Our last full day on the island, we went to Cabrits National Park on the northern part of the island. At the tip of a small peninsula, the British fort was meant to guard Portsmouth, the most accessible port  city and previous capitol. Abandoned in the 19th century, the fort lay to ruins mainly due to rainforest trees and strangler roots taking over. The dryest part of the island, the area around Cabrits definitely reminded me much more of home than the other forests. Luckily, the author of our textbook The Dominica Story, Lennox Honychurch, is heading up a project to restore the fort into a tourist-friendly environment. One of the completed buildings has a bar and serves as a great spot for wedding receptions and conferences. The outdoor terraces are beautifully manicured with more work continually making the estate a wonderful place for outdoor weddings and gatherings. 
    We went on a short hike up to one of the cannons and found a plum tree along the way, most likely due to a tourist dropping a plum and then it sprouted. We also saw lots of land crabs and little hermit crabs, as well as two grove snakes. When we went back down to the fort area, we found out that Dr. Honychurch was on-site. After a few minutes, he came up to meet us for a few minutes before he gave tour to another group. In the meantime, we walked over to some more ruins of fort buildings where trees and vines were taking over in a more rain-forest type habitat. There were golfball-sized bullet things used in cannons (one would stuff about 20 into the barrel like a buck-shot) still in their storage room. We walked over to the other side of the peninsula and saw a more open bay that other cannons guarded.
    When we returned to the main buildings and battery, Dr. Honychurch was ready to tell us about the history of Dominica. In 45 minutes to an hour, he gave us a captivating lecture and synopsis of his book as we looked out over the bay and to the mountains. Dr. Honychurch explained that Dominica receives a good bit of international aid from foreign powers who compete for their support in the UN, because a small country such as Dominica has just as much voting power as the United States. The Chinese, who initially came over by practically purchasing passports/citizenship, came to do certain skilled work. This is particularly evident in their civil engineering capabilities as the Chinese people renovate road systems and make places on the island more accessible. Venezuelans provide financial aid, although I do not recall what work they are most famous for.
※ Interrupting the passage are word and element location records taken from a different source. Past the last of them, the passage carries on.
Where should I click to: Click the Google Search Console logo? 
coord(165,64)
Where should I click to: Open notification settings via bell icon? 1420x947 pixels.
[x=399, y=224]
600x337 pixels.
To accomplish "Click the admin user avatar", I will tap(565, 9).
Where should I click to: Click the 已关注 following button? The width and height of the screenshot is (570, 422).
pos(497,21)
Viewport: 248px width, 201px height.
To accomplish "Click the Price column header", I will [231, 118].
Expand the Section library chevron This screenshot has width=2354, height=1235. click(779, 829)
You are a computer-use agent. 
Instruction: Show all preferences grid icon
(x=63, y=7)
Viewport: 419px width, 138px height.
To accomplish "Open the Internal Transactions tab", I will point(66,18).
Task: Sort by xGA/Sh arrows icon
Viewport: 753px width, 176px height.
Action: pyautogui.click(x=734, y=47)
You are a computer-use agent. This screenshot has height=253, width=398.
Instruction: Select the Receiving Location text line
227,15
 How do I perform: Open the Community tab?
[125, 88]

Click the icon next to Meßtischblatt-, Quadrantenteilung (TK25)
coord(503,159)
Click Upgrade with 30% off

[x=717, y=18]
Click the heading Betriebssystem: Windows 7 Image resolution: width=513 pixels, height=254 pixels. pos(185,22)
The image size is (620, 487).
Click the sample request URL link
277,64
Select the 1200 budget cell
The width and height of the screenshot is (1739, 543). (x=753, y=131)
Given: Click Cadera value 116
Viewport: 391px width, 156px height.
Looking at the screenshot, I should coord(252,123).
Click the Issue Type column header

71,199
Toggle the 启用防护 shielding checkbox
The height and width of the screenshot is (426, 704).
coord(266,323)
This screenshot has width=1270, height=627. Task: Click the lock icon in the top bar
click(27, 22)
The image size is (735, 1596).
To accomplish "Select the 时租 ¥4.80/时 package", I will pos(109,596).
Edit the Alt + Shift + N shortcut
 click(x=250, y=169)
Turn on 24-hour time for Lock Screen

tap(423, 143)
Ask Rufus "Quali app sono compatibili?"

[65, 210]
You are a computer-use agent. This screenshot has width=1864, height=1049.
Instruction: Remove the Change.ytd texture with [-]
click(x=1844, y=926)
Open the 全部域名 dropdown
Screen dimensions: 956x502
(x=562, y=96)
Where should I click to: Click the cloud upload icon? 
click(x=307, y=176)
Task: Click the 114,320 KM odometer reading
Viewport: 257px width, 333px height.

Just outside of Cabrits, the King of Moracco is building a resort complex, which we sincerely hope withstands hurricanes and other incidents. The European Union is significantly helping to finance the restoration of Cabrits.   Unfortunately, I understand that the US is doing little more than send the Peace Corps down here, which is so small compared to all of these other countries.
        Upon returning to the welcome center, I bought a table-top doily from a lady who was crochetting at a picnic table and Diane became friends with Earl the Pearl, a sweet older man full of smiles. I had Dr. Honychurch sign my copy of his book, which my grandmother wants to read in a few months. Then we went to lunch at the food court by Ross University, which was a narrow street of small shops selling different types of food to cater to the tastes of the medical students there. There was smoothie shop, juice bar, local favorites, Indian food, Hispanic food, pizza, pasta, and a coffee shop. There was no place to sit except some picnic shelters inside the fence of Ross. We were able to mostly finish our meal before someone asked us to leave; apparently it was for Ross students only. 
    Next we went to Sunset Beach hotel to go snorkelling at the reef there. I opened my bag to change clothes and realized I left my swimsuit at the station. Luckily, Diane had brought her swimsuit but only planned to sit on the beach and enjoy the sun and shade. I borrowed her top and wore my quick-dry shorts and I was good to go. This second snorkelling expedition was not as eventful as the one at Champagne Reef, but it was still pretty fun. There were several large schools of fish and I enjoyed swimming through them and chasing them a little. I felt like a little kid in a swarm of butterflies.
    Once we showered off and dried some, we went back towards Canefield in our last attempt to see the Green Flash. We were on the other side of a long shipping dock (it wasn't far above the water so I won't call it a pier), but we still had a decent view of the sunset. I found a sea-urchin shell and some bone-looking things, but they could have been fossilized coral. The sky looked clear and then the sun began to touch the horizon. We would have seen the green flash just after the sun went under the horizon, but there was a haze just above the water in the distance that prevented us from seeing it. It was still a pretty sunset.